One of the drawbacks of the Basic timestamp ordering protocol is that


cascading Rollback is possible in the timestamp ordering protocol. For
Example, if transactions T1 and T2 use a value written by T1. If T1 aborts
and rolls back before committing the transaction then T2 must also be
aborted and rolled back. So cascading problems may occur in the Basic
timestamp ordering protocol.

Strict Timestamp Ordering

strict timestamp ordering is a variation of basic timestamp ordering. Strict


timestamp ordering ensures that the transaction is both strict and
conflicts serializable. In Strict timestamp ordering a transaction T that
issues a Read_ item(X) or Write_ item(X) such that TS(T) > W_TS(X) has its
read or write operation delayed until the Transaction T‘that wrote the
values of X has committed or aborted.

Thomas write Rule

Thomas Write Rule provides the guarantee of serializability order for the
protocol.
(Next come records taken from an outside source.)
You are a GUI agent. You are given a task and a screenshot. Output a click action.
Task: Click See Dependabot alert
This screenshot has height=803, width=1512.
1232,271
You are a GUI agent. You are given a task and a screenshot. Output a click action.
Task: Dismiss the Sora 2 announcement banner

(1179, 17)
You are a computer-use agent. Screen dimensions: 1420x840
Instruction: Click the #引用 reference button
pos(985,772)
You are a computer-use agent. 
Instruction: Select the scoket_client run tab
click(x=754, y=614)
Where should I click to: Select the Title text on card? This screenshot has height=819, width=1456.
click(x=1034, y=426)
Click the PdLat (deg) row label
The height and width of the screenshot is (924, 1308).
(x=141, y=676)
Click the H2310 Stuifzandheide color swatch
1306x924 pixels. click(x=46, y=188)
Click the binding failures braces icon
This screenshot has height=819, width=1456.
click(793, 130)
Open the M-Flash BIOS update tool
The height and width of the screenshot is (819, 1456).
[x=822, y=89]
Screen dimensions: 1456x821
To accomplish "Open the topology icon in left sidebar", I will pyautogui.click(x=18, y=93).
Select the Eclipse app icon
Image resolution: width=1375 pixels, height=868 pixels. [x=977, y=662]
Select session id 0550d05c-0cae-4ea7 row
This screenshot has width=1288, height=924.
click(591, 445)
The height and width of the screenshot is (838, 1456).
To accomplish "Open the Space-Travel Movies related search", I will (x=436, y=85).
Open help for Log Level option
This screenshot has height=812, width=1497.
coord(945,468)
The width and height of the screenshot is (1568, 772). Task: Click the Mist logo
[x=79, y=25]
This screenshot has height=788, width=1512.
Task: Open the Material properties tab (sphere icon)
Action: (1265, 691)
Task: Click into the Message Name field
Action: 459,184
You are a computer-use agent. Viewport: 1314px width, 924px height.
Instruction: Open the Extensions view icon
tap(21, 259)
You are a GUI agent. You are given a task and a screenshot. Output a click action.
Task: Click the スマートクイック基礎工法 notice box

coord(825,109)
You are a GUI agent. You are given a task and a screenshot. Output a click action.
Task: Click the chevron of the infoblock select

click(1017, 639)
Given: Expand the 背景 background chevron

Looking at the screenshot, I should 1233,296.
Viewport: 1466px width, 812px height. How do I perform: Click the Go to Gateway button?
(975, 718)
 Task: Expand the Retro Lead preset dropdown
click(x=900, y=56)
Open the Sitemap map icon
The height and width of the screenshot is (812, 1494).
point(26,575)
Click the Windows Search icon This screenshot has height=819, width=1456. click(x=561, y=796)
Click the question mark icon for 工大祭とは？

It improves the Basic Timestamp Ordering Algorithm.

The basic Thomas write rules are as follows:


● If TS(T) < R_TS(X) then transaction T is aborted and rolled back, and
operation is rejected.

● If TS(T) < W_TS(X) then don't execute the W_ item(X) operation of the
transaction and continue processing.

● If neither condition 1 nor condition 2 occurs, then allowed to execute


the WRITE operation by transaction Ti and set W_TS(X) to TS(T).

Advantages

● Timestamp-based protocols ensure serializability as the transaction is


ordered on their creation timestamp.

● No deadlock occurs when timestamp ordering protocol is used as no


transaction waits. ● No older transaction waits for a longer period of time
so the protocol is free from deadlock.

● Timestamp based protocol ensures that there are no conflicting items in


the transaction execution.

Disadvantages

● Timestamp-based protocols may not be cascade free or recoverable.

● In timestamp based protocol there is a possibility of starvation of long


transactions if a sequence of conflicting short transactions causes
repeated restarting of the long transaction.